Furthermore, BC patients who were obese, diabetic, or pre-diabetic were more likely to carry the type I cytokine receptor, LEPR, and CD295 polymorphism. Those patients who had CC or CT CD295 rs6700986 genotypes had a higher incidence of tumor clinical stage T II, positive LN involvement, histologic grade III, obesity, pre-diabetes, IR, or DM.
The CD295 protein is encoded by a gene belonging to the 130-member family of glycoprotein cytokine receptors that are known to enhance gene transcription by activating cytosolic STAT proteins (12). Furthermore, functioning in hematopoietic pathways that are required for lymphopoiesis, CD295 functions as a receptor for leptin, a hormone that acts on adipocytes to regulate body weight (31, 32). Indeed, mutations in the gene that encodes leptin have been related to an increased frequency of obesity (14). Moreover, leptin plays a role in cell growth and differentiation, as well as angiogenesis, by promoting increased production of signaling molecules such as NO, VEGF, FGF2, and VEGFR2 by endothelial cells (33).
In cancer, LEP is considered to act as both a mitogenic and migration factor in malignant cells (33). In the context of BC, however, Woo et al. (46) found no significant connection between four polymorphisms in the LEPR gene and the risk of BC. They likewise did not observe noteworthy differences in serum LEP levels between BC patients and controls.
Furthermore, we examined the emerging role of ITLN1 SNP in BC and found that the rs952804 polymorphism was related to BC risk indices (grade III, positive LN involvement) as well as to the presence of obesity, IR, DM, and pre-diabetes. These findings are consistent with earlier reports showing that ITLN1 participates in immune defense and insulin-stimulated glucose uptake in human subcutaneous and omental adipocytes (16). In particular, BC cases that were CT for the ITLN1 rs952804 mutant (CT) were significantly associated with tumor clinical stage T II and positive LN involvement, as well as tumor histologic grade III, presence of obesity, pre-diabetic event, DM, and IR (p ≤ 0.05).
Relative to the adipokine vaspin, ITLN1 levels appear as superior indicators of IR among obese patients in the study group by Sperling et al. (34, 35).
Clinical significance of the correlation heatmap for these effect sizes represents substantial genetic risk factors, with the C allele of rs6700986 and the T allele of rs952804 showing strong associations with BC susceptibility. The magnitude of these associations suggests clinically meaningful genetic variants that could inform risk stratification.

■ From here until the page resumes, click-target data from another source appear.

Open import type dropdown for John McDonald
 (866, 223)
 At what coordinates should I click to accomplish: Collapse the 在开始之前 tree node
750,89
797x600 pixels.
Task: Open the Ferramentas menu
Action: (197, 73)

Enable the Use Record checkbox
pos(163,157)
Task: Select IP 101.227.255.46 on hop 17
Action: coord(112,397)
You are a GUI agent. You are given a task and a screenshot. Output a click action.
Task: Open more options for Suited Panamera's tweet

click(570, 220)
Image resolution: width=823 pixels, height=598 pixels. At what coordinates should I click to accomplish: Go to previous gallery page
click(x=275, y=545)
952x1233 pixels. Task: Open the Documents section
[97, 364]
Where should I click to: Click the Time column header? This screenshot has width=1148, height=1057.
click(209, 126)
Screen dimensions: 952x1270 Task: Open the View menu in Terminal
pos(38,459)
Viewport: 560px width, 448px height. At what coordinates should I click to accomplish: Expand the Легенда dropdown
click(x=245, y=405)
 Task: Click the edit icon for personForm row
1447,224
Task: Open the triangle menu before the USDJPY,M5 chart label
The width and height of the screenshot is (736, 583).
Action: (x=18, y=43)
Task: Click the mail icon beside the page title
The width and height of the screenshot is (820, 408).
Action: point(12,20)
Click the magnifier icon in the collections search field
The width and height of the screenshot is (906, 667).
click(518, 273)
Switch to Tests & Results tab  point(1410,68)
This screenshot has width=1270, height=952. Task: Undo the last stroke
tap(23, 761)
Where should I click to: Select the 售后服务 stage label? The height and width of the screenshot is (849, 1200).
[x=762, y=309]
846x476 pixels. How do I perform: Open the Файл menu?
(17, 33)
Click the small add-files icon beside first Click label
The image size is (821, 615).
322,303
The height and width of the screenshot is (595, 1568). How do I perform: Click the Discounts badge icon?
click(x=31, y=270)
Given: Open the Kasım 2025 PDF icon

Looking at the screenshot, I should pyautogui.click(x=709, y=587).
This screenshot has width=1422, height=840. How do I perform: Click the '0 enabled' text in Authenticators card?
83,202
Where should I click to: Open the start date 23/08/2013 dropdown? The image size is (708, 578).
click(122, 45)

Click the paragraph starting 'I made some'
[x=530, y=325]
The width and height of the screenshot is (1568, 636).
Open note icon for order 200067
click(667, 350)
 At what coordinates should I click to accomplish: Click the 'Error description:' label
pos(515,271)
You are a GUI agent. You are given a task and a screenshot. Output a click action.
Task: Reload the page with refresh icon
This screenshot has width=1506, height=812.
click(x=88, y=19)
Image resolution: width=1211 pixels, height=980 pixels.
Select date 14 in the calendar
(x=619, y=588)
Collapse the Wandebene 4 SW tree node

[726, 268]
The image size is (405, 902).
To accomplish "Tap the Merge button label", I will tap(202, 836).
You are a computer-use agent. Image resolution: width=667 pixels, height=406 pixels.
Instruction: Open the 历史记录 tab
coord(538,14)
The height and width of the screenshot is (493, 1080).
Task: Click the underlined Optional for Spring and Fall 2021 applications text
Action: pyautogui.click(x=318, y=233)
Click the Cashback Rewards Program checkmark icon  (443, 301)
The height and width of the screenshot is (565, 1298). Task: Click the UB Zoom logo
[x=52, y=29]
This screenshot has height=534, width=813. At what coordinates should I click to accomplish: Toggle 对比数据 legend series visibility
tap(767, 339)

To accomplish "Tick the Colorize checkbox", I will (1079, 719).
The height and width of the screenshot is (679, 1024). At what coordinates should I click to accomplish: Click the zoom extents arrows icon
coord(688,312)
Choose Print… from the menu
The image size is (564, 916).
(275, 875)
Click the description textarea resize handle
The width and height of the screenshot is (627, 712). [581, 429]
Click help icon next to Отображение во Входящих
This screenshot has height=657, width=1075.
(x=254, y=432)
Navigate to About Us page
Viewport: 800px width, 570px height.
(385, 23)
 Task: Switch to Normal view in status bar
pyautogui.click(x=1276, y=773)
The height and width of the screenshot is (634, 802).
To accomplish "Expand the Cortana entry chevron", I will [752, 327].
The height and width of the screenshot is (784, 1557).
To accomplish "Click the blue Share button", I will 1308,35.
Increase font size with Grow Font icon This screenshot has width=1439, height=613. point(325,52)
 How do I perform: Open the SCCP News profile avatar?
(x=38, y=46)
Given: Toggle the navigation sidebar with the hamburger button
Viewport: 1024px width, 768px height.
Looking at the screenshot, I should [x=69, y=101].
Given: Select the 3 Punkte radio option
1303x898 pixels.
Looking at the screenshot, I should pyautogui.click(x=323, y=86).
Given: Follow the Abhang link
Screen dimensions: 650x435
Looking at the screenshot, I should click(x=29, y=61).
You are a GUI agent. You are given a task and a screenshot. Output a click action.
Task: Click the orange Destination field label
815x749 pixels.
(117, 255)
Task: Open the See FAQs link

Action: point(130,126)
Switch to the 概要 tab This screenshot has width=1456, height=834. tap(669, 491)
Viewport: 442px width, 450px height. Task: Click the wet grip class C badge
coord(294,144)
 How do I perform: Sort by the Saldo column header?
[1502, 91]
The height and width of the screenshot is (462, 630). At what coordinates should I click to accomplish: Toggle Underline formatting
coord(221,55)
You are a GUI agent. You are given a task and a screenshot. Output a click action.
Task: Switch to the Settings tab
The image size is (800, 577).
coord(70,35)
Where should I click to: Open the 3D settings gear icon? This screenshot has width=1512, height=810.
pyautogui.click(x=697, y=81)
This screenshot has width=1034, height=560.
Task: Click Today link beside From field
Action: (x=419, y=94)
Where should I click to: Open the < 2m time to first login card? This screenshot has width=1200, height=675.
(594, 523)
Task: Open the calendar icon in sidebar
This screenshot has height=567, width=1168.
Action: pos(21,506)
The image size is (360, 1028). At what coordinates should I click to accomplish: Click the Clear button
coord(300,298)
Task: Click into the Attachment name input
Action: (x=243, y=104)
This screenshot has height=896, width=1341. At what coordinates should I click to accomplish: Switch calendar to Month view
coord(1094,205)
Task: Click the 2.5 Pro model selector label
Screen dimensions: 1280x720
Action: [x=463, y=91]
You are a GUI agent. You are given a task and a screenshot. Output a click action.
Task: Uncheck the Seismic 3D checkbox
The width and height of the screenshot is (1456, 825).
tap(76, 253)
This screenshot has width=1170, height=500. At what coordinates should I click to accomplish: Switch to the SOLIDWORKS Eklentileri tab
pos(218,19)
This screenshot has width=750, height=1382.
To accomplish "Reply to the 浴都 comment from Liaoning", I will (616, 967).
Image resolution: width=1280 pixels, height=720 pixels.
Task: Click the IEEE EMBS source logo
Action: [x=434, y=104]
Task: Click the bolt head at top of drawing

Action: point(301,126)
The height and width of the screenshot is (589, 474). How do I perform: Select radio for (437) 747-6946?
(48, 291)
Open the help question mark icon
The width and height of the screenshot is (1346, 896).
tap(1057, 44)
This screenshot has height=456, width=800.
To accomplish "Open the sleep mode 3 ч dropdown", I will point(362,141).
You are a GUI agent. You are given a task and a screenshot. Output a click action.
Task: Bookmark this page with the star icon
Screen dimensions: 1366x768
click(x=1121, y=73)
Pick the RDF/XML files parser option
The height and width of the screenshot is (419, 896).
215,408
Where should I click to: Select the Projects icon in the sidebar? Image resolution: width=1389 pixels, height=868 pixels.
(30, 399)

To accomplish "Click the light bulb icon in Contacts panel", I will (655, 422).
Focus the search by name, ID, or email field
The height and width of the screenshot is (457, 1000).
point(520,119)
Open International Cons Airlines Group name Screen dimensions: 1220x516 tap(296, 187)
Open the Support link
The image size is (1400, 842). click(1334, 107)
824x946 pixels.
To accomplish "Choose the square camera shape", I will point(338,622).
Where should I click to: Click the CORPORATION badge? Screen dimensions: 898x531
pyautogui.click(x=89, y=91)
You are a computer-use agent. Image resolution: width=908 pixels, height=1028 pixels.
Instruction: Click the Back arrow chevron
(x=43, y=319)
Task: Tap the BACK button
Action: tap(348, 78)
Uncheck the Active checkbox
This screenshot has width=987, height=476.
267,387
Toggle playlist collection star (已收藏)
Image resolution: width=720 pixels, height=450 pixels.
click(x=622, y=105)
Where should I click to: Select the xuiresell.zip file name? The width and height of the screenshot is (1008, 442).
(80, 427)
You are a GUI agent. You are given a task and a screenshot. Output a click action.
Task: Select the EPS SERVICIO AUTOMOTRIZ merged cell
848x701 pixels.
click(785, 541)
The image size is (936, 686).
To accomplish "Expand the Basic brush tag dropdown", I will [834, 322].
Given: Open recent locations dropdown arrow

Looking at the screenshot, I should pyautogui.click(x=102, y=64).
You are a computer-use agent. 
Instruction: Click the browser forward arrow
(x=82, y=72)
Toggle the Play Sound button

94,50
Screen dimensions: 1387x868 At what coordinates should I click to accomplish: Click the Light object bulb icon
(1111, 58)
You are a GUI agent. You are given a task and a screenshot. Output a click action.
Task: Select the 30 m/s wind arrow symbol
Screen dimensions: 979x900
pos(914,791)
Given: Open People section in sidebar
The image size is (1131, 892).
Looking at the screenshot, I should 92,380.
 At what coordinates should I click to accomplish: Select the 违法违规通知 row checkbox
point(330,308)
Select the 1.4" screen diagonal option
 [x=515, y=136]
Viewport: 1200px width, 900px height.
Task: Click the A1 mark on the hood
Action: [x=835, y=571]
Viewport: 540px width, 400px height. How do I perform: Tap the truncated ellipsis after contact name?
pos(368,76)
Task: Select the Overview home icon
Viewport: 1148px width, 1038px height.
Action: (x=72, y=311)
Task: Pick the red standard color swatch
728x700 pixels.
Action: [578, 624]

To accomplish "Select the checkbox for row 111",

Obesity is an important health problem and is positively correlated with the occurrence and mortality of BC (33). Moreover, obese BC patients are known to have a higher risk of LN metastasis, larger tumors (36, 37), and higher death rates compared with non-obese patients (38). These increased risks might be due to elevated estrogen levels that occur from enhanced aromatization in the adipose tissue and increases in the levels of mitogenic agents such as INS and/or IGF associated with obesity-related metabolic syndromes (DM and BC) (18).
Beyond increased estrogen levels, increases in INS levels may also contribute to the development of BC by enhancing insulin-like growth factor-I (IGF-1) receptor-mediated release of VEGF from breast tissues (39). This could be coupled with the effects associated with increased LEP levels (33). Moreover, the adverse influence of DM on the prognosis of cancer patients is likely associated with the effects of INS on the tyrosine kinase growth receptor pathway (19).
INS, IGF-I, and hybrid IGF-I/INS receptors are all overexpressed in BC cells (40). As such, activation of these receptors could upregulate the expression of INS receptor substrate 2, which in turn activates downstream MAPK and phosphatidylinositol 3-kinase-Akt pathways (19). Indeed, these speculations were confirmed by bioinformatics analysis.
Indeed, in vitro studies have demonstrated that ITLN1 increases INS signal transduction by activating the protein kinase Akt/protein kinase B signaling and enhancing insulin-stimulated glucose transport in isolated human adipocytes. Increased BC risk related to hyperinsulinemia could be attributed to a synergistic interaction between elevated free estrogen concentrations and aberrant INS signaling (41, 42). Furthermore, the ability of ITLN1 to activate AKT, a key survival factor, could be a mechanism for ITLN1-mediated cell proliferation in BC (16). This effect, together with CD295 stimulation of gene transcription associated with activation of cytosolic JAK–STAT proteins, MAPK, PI3K, and AMPK (14), may contribute to the increased frequency of ITLN1 and CD295 polymorphisms seen in the current study.
It should be noted that ITLN1 rs952804 mutant CT, specifically the T allele, was related to BC risk, DNA damage, obesity, DM, and IR. Furthermore, there was no statistically significant difference between our observations and those predicted by the Hardy–Weinberg principle for ITLN1, suggesting that the population was in HWE (data not shown). Thus, the null hypothesis is not rejected, and we presume that the population is indeed in HWE, although additional study is warranted for this locus with the metastatic population (future perspective).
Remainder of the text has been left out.